[DATASET RECORDS Boundary: Start]
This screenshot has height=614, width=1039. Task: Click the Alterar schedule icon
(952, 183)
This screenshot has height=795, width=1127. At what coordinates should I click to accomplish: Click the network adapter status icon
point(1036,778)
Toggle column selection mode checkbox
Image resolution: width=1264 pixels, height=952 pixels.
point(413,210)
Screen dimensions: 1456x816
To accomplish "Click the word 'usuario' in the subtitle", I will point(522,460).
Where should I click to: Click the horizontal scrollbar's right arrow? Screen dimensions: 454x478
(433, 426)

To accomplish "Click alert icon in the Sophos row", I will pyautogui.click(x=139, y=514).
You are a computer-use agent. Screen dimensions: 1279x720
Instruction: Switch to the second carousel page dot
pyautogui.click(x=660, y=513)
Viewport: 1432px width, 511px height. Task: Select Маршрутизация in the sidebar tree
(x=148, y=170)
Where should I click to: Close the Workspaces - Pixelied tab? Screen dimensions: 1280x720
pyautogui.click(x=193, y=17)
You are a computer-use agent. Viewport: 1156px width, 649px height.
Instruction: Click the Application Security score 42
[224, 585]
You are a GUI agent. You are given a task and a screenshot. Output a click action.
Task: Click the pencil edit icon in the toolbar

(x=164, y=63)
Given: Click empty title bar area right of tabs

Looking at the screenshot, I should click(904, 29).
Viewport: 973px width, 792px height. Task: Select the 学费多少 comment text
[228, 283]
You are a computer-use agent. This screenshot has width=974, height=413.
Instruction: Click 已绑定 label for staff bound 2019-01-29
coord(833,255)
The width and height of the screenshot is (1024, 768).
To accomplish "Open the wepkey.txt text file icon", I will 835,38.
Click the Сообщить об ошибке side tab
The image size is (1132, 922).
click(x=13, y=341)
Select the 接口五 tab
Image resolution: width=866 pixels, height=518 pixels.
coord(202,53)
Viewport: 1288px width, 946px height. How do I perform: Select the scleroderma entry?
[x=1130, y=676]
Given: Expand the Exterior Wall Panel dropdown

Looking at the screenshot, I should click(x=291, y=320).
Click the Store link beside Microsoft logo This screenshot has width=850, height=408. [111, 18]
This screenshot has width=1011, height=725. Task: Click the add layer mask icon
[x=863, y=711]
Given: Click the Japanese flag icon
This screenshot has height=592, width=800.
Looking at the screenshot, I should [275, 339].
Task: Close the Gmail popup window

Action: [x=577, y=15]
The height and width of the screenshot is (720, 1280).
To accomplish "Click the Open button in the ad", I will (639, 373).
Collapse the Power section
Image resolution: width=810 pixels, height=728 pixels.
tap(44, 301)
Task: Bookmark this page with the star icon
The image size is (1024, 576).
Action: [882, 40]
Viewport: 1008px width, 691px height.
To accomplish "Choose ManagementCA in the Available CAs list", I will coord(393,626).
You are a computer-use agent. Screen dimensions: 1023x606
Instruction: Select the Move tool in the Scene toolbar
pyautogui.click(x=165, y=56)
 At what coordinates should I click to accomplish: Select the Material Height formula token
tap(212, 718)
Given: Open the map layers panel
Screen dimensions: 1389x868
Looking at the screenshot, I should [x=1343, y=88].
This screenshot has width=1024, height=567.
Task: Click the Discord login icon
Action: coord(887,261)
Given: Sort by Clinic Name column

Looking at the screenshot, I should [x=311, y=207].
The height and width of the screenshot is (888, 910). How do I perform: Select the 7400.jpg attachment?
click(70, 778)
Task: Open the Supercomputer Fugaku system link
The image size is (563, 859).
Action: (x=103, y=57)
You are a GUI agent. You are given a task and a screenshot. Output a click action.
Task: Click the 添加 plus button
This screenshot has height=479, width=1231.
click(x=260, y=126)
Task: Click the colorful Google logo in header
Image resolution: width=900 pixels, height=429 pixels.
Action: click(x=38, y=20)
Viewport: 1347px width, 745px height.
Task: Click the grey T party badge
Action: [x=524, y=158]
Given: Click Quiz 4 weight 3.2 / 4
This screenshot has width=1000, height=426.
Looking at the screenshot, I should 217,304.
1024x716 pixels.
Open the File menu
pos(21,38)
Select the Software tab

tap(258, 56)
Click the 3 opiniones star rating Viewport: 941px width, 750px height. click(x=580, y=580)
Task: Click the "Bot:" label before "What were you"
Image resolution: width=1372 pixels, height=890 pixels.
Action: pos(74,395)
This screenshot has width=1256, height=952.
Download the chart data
[DATASET RECORDS Boundary: End]
Print all of the lines above so that each one matches its original exactly.

◆ **RESPONSE AREA**
This screenshot has height=614, width=1039. Task: Click the Alterar schedule icon
(952, 183)
This screenshot has height=795, width=1127. At what coordinates should I click to accomplish: Click the network adapter status icon
point(1036,778)
Toggle column selection mode checkbox
Image resolution: width=1264 pixels, height=952 pixels.
point(413,210)
Screen dimensions: 1456x816
To accomplish "Click the word 'usuario' in the subtitle", I will point(522,460).
Where should I click to: Click the horizontal scrollbar's right arrow? Screen dimensions: 454x478
(433, 426)

To accomplish "Click alert icon in the Sophos row", I will pyautogui.click(x=139, y=514).
You are a computer-use agent. Screen dimensions: 1279x720
Instruction: Switch to the second carousel page dot
pyautogui.click(x=660, y=513)
Viewport: 1432px width, 511px height. Task: Select Маршрутизация in the sidebar tree
(x=148, y=170)
Where should I click to: Close the Workspaces - Pixelied tab? Screen dimensions: 1280x720
pyautogui.click(x=193, y=17)
You are a computer-use agent. Viewport: 1156px width, 649px height.
Instruction: Click the Application Security score 42
[224, 585]
You are a GUI agent. You are given a task and a screenshot. Output a click action.
Task: Click the pencil edit icon in the toolbar

(x=164, y=63)
Given: Click empty title bar area right of tabs

Looking at the screenshot, I should click(904, 29).
Viewport: 973px width, 792px height. Task: Select the 学费多少 comment text
[228, 283]
You are a computer-use agent. This screenshot has width=974, height=413.
Instruction: Click 已绑定 label for staff bound 2019-01-29
coord(833,255)
The width and height of the screenshot is (1024, 768).
To accomplish "Open the wepkey.txt text file icon", I will 835,38.
Click the Сообщить об ошибке side tab
The image size is (1132, 922).
click(x=13, y=341)
Select the 接口五 tab
Image resolution: width=866 pixels, height=518 pixels.
coord(202,53)
Viewport: 1288px width, 946px height. How do I perform: Select the scleroderma entry?
[x=1130, y=676]
Given: Expand the Exterior Wall Panel dropdown

Looking at the screenshot, I should click(x=291, y=320).
Click the Store link beside Microsoft logo This screenshot has width=850, height=408. [111, 18]
This screenshot has width=1011, height=725. Task: Click the add layer mask icon
[x=863, y=711]
Given: Click the Japanese flag icon
This screenshot has height=592, width=800.
Looking at the screenshot, I should [275, 339].
Task: Close the Gmail popup window

Action: [x=577, y=15]
The height and width of the screenshot is (720, 1280).
To accomplish "Click the Open button in the ad", I will (639, 373).
Collapse the Power section
Image resolution: width=810 pixels, height=728 pixels.
tap(44, 301)
Task: Bookmark this page with the star icon
The image size is (1024, 576).
Action: [882, 40]
Viewport: 1008px width, 691px height.
To accomplish "Choose ManagementCA in the Available CAs list", I will coord(393,626).
You are a computer-use agent. Screen dimensions: 1023x606
Instruction: Select the Move tool in the Scene toolbar
pyautogui.click(x=165, y=56)
 At what coordinates should I click to accomplish: Select the Material Height formula token
tap(212, 718)
Given: Open the map layers panel
Screen dimensions: 1389x868
Looking at the screenshot, I should [x=1343, y=88].
This screenshot has width=1024, height=567.
Task: Click the Discord login icon
Action: coord(887,261)
Given: Sort by Clinic Name column

Looking at the screenshot, I should [x=311, y=207].
The height and width of the screenshot is (888, 910). How do I perform: Select the 7400.jpg attachment?
click(70, 778)
Task: Open the Supercomputer Fugaku system link
The image size is (563, 859).
Action: (x=103, y=57)
You are a GUI agent. You are given a task and a screenshot. Output a click action.
Task: Click the 添加 plus button
This screenshot has height=479, width=1231.
click(x=260, y=126)
Task: Click the colorful Google logo in header
Image resolution: width=900 pixels, height=429 pixels.
Action: click(x=38, y=20)
Viewport: 1347px width, 745px height.
Task: Click the grey T party badge
Action: [x=524, y=158]
Given: Click Quiz 4 weight 3.2 / 4
This screenshot has width=1000, height=426.
Looking at the screenshot, I should 217,304.
1024x716 pixels.
Open the File menu
pos(21,38)
Select the Software tab

tap(258, 56)
Click the 3 opiniones star rating Viewport: 941px width, 750px height. click(x=580, y=580)
Task: Click the "Bot:" label before "What were you"
Image resolution: width=1372 pixels, height=890 pixels.
Action: pos(74,395)
This screenshot has width=1256, height=952.
Download the chart data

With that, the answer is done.